ETF and VanEck Russia ETF (RSX), the first to track Russian stocks in the US market, fell nearly 28% in intraday trading, closing down more than 19% in nearly two years, down for five consecutive days, and down more than 40% since the beginning of the year. The main holdings include Gazprom, Norilsk Nickel and Sberbank of the Russian Federation.

The Russian rouble was also not immune. At one point, the rouble approached 88.00 against the dollar, a record low and fell more than 8% on the day.

What does it mean?

In addition to the stock and foreign exchange markets, the Russian bond market is also under increasing pressure. Russian sovereign debt yields have risen sharply in recent days, whether denominated in rubles or in foreign currencies. International investors hold more than $60 billion of Russian sovereign debt, but with more sanctions, Russia's access to financing in the international market has been substantially closed. at present, few investors in the international market will buy Russian bonds, and there is very little demand in Russia.

The price of Russian dollar bonds maturing in 2047 has fallen to $70 from $110 in early February, with little turnover. Generally speaking, most of the bonds issued by Russia in the international market are US dollar bonds, but the benchmark currency issued in the past few times is the euro. The 50 per cent share of the bond issue was claimed by UK investors, suggesting a bigger systemic problem hanging over the credit markets: who will provide liquidity when everyone wants to exit?

Triple influence

Since the beginning of the year, emerging markets have been affected by rising US bond yields, exchange rate depreciation and capital panic.

On the one hand, the situation between Russia and Ukraine is heating up, with both sides massing troops in the border areas and heightened risk aversion in the market, causing money to flow out of risky assets and into traditional safe-haven assets. the upward demand for safe-haven assets has pushed up government bond yields in some emerging markets.

The data show that yields on 10-year Russian, Brazilian and Indian government bonds all rose sharply during the white-hot period.

On the other hand, recent market expectations for Fed interest rate hikes and contraction have intensified, with the dollar appreciating against emerging market currencies, while commodity currencies that have shown resilience due to high commodity prices earlier this week, and the euro have succumbed to worsening risk sentiment, pushing the dollar higher in disguise. Exchange rate depreciation has also become the "accelerator" of the decline of the MSCI index.

The problem of illiquidity in investment-grade bonds has not been truly tested since the 2008 financial crisis, with the exception of former ECB President Jean-Claude Draghi, who defended the eurozone "at all costs" during the European debt crisis.
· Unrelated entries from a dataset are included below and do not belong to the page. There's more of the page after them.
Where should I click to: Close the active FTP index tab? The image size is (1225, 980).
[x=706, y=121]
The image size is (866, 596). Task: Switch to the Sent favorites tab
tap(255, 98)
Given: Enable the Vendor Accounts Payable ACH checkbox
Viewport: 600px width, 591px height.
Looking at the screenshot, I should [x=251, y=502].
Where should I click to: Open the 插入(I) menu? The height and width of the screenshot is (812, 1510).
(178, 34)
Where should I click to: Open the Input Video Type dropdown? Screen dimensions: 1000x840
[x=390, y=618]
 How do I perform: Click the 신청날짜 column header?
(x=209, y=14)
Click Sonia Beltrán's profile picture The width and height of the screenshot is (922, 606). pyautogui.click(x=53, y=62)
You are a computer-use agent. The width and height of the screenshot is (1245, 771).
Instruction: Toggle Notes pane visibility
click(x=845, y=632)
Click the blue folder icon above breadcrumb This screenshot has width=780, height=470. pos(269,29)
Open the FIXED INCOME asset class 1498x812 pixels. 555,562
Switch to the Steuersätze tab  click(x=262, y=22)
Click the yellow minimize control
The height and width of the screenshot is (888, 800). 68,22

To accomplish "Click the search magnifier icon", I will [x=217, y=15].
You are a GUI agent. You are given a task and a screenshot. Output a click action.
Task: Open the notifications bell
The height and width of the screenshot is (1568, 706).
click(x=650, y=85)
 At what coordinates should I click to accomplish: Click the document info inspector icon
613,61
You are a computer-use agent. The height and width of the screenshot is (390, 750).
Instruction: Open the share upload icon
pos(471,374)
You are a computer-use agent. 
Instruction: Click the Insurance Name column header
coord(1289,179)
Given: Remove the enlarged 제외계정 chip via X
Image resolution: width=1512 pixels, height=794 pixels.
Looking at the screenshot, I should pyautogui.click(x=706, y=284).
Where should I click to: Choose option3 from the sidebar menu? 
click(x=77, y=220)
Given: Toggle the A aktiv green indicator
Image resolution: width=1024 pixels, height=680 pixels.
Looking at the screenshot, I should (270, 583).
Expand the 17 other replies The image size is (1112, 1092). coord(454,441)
At present, as the world's major central banks tighten monetary policy to withdraw liquidity, the risk has quietly increased.

When the COVID-19 epidemic swept the world in early 2020, when it caused the credit crisis, the scope of powers and responsibilities of the world's central banks expanded from buying sovereign bonds to buying corporate bonds, but as the Federal Reserve launched a shrinking program, the Bank of England is also selling 20 billion pounds of bonds held, only the ECB still has 320 billion euros of investment-grade euro corporate bonds to sell. As asset purchases by major central banks stagnate, credit conditions in emerging markets will be tighter.

Judging from the list of G7 sanctions alone, it is likely to be punished not only by Russia, but also by Ukraine and the bonds and equities of the region's periphery, such as Polish and Finnish companies with large exposure to Russia and Ukraine.

Although there are no direct sanctions, the price of Ukrainian bonds in the storm of this military operation has fallen even more than that of Russia, and the greater risk lies in bonds that are due in the near future. the next noteworthy $7.75% coupon debt due in September 2022 currently has $912 million outstanding.

Ukraine, which currently has an international debt of about $23 billion, is negotiating with the IMF to secure a credit line of $700m. Although Biden and Western governments have promised aid, the attitude of the West may be different if Ukraine has become a "puppet" of Russia by then.